时间:2022-10-20 19:06:03 浏览量:

“鼠兔,小小的身体,没有尾巴,住在洞穴里,是兔子的近亲。鼠兔在青藏高原广阔绵延的草原上生活,凑近了看,它们有着亮晶晶惹人喜爱的眼睛……”

日前,一本科普书《好鼠兔》悄悄地摆在了全国各大书店的书架上。让人感到意外的是,该书作者是美国野生动物保护学家、被誉为世界上三位最杰出的野生动物研究学者之一的乔治·夏勒。

这样一位家喻户晓的学者为何将视角转向小小的鼠兔?夏勒博士是如何走上了野生动物保护道路的?他心目中的人类与自然又是怎样的关系?他如何看待越来越多的青少年沉溺于网络的现象以及有何建议?近日,笔者对乔治·夏勒进行了独家专访。

“野生动物是我唯一感兴趣的东西”

大自然有一种神奇的力量。

英国科幻小说作家亚瑟·克拉克的童年,就是在远眺“能激发无限空间幻想的大西洋”中度过的。珍·古道尔两岁的时候,把蚯蚓放在枕头下睡觉。而1933年出生在德国柏林的乔治·夏勒,同样“从小就对野生动物感兴趣,不知从什么时候开始,这是我唯一感兴趣的事情”。

童年时,父母没有给夏勒买过宠物,他就自己从野外弄些蛇来养。对很多人来说,这些生物是可怕而致命的,但夏勒很喜欢它们。他喜欢收集鸟蛋,还动心思建造了一个迷你动物园——蜥蜴、蛇和小鼠都在其中,俨然就是一个野生动物“保护区”。

十几岁时,夏勒随父母搬到了美国的密苏里州居住。和很多喜欢野外生活的男孩一样,他常常出去观鸟、爬山,将青蛙捉回来养在一个盒子里,给它们喂东西。读高中时,他喜欢到动物园游览参观,并曾在圣路易动物园隔着壕沟看笨拙而可爱的熊猫蹒跚地走来走去。那时的夏勒并不知道,30年后他和这种动物有了近距离的接触,并为其生存条件的改善发挥了至关重要的作用。

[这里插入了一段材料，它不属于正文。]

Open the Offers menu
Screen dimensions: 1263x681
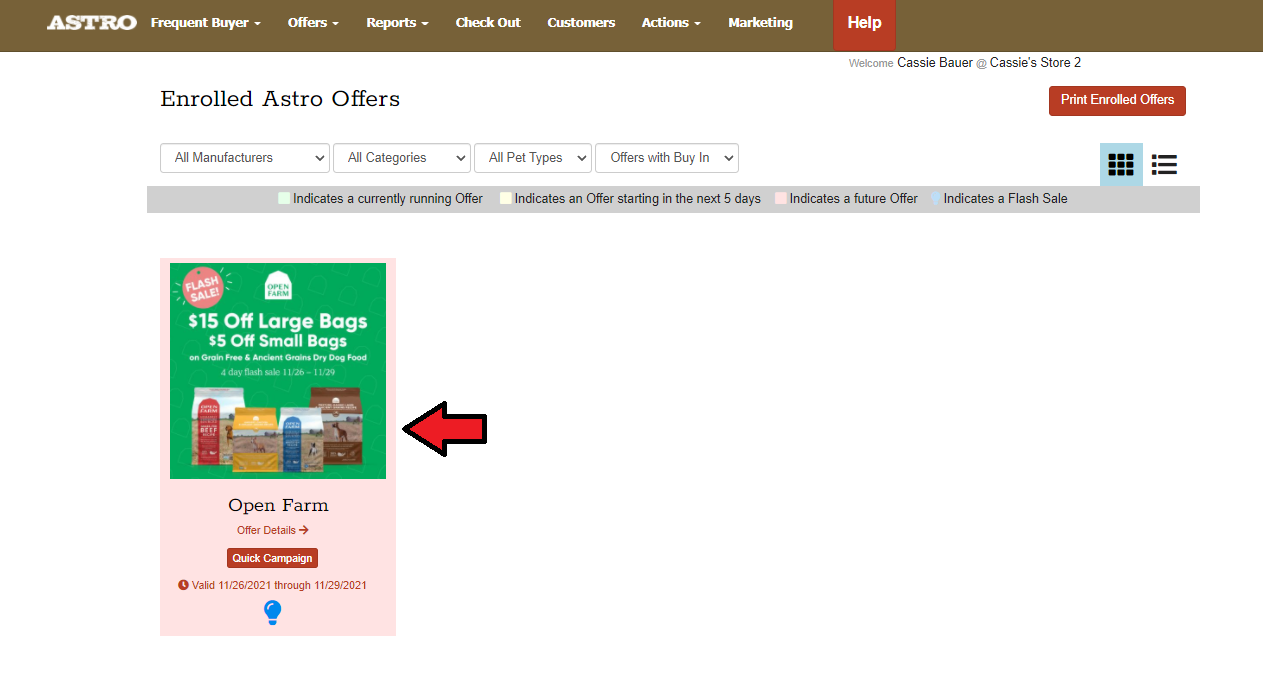[313, 23]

高中毕业后,夏勒在威斯康星大学分别读了生物学和人类学专业,然后在阿拉斯加大学继续学习。逐渐地,他发现研究动物已经成为他生命中不可割舍的爱好,而且从中可以为自己找到谋生之路。于是,大学毕业后,他义无反顾地投入到野生动物研究中。

1959年,夏勒去中非研究山地大猩猩。山地大猩猩生活在卢旺达、刚果(金)和乌干达之间的维龙加火山附近的一小块区域。它们对人的警惕性很高,有同伴被猎杀后,它们就躲进了深林。在刚果雨林中观察时,为了取得大猩猩的信任,夏勒经常躲在小木屋里,像“树桩”一样一动不动,付出了巨大的艰辛与努力。其中的过程很容易让人想起另一位野生动物保护专家珍·古道尔。

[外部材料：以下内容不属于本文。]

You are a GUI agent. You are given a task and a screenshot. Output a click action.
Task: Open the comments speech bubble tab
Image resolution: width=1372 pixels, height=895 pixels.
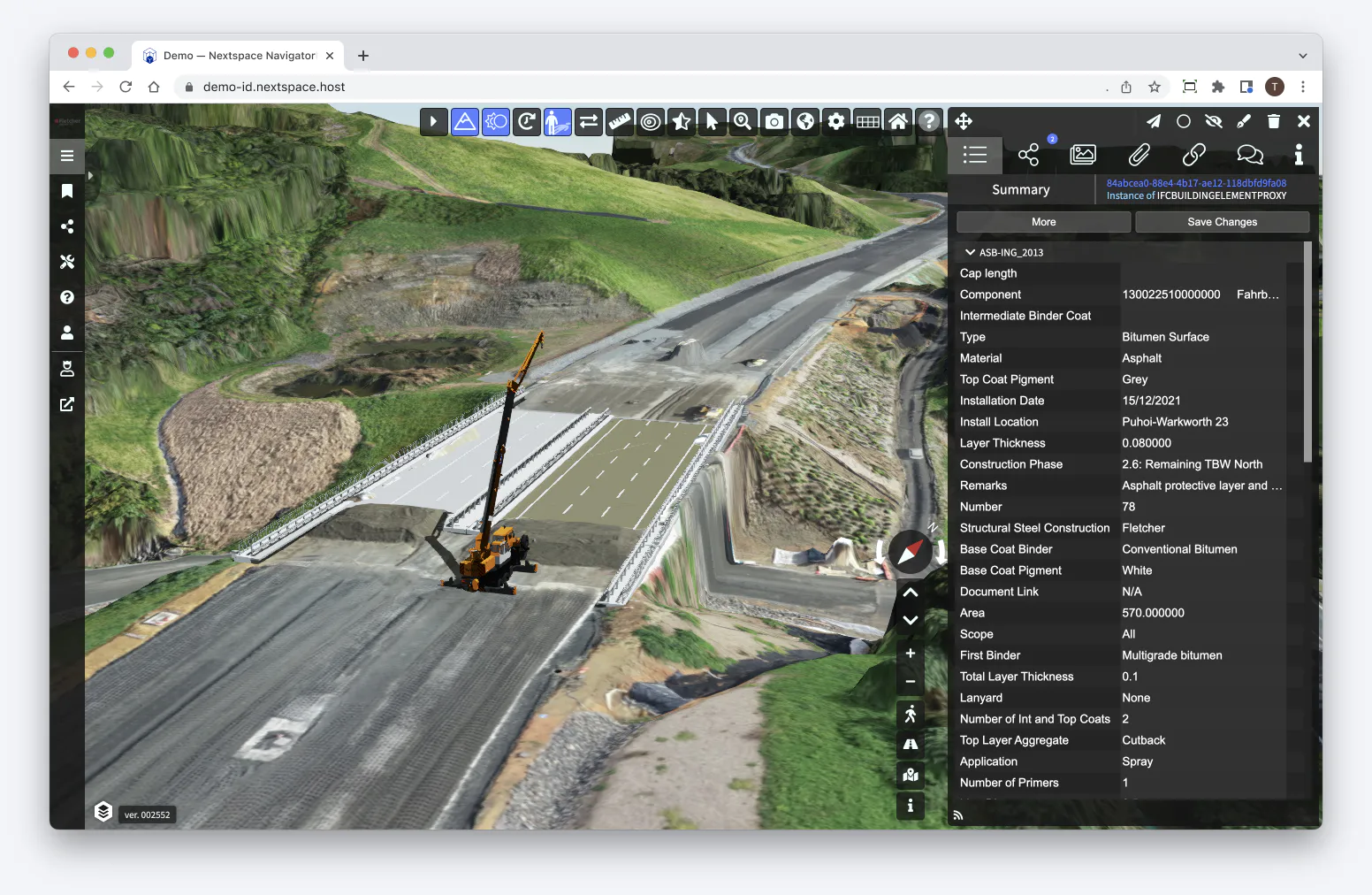pos(1249,156)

夏勒和妻子在中非一共生活了4年。4年的时间里,山地大猩猩逐渐接受他,甚至对他这位观察者充满好奇,并偶尔主动接触这截“树桩”。而夏勒在观察中,对大猩猩进行个体分辨,认识了其中的120只大猩猩,还为每一个都取了名字。

后来,刚果(金)开始了反对比利时殖民统治的民族独立斗争。夏勒不得不向大猩猩们挥手告别。回到美国后,夏勒发表专著,第一次向人们揭示出山地大猩猩的生活。也正是他的研究与呼吁,把这个与人类亲缘最近的物种从灭绝的边缘挽救了回来。

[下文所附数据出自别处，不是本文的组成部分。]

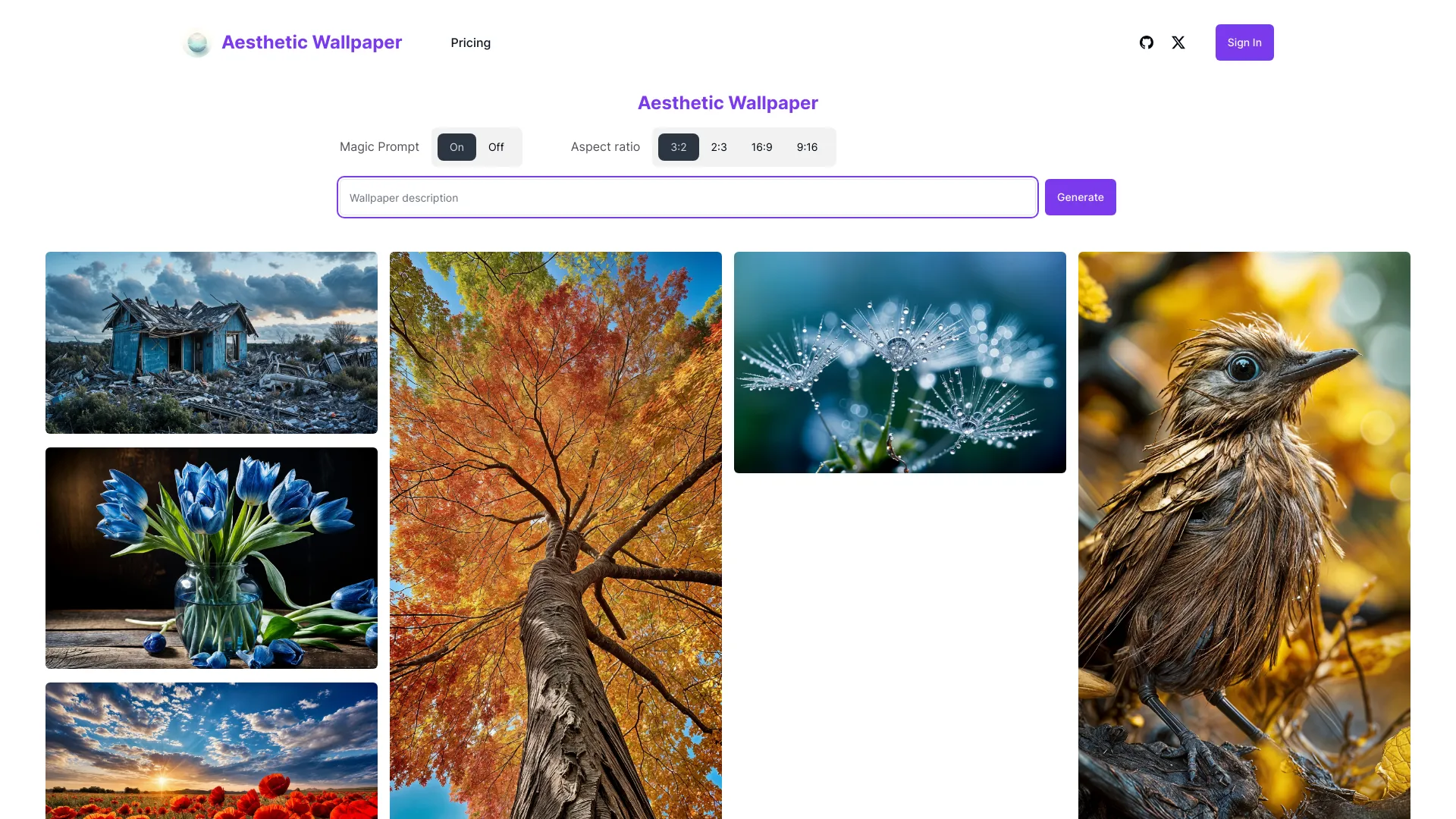Click the wallpaper description input field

“竹子开花喽喂,咪咪躺在妈妈的怀里数星星,星星呀星星真美丽,明天的早餐在哪里。”当这首家喻户晓的儿童歌曲广为传唱时,夏勒正在四川卧龙保护区里研究我国的国宝——大熊猫,而他实际上也是自1939年以来第一位来华考察大熊猫的西方人。他用无线电技术研究熊猫的生活习性,帮助当地政府制定了大熊猫保护和人工繁育的制度。其中的经历、故事与感受,写成了《最后的大熊猫》一书。

1985年,熊猫研究项目暂告一段落后,夏勒将视角转向青藏高原的羌塘地区。羌塘,在藏语中的意思是“北方高地”。在那里,他见到了青藏高原上的生灵——藏羚羊、藏原羚、藏野驴和雪豹,并从此开始倡导这一区域的野生生物的保护。

在羌塘,夏勒总是徒步或坐着吉普车到处观察、感知。他的背包中总会装有一些礼物,巧克力、糖果,或是气球。每到一个村子,他就给小朋友一些小礼物,拉近彼此的感情。不过,他也遇到过不少危险。曾有一次,在青海可可西里,夏勒博士和同伴乘坐的3辆越野车陷在烂泥里,没办法开出来,最终只好放弃。3个人背着行李在无人区走了一个星期,才到达去往拉萨的公路。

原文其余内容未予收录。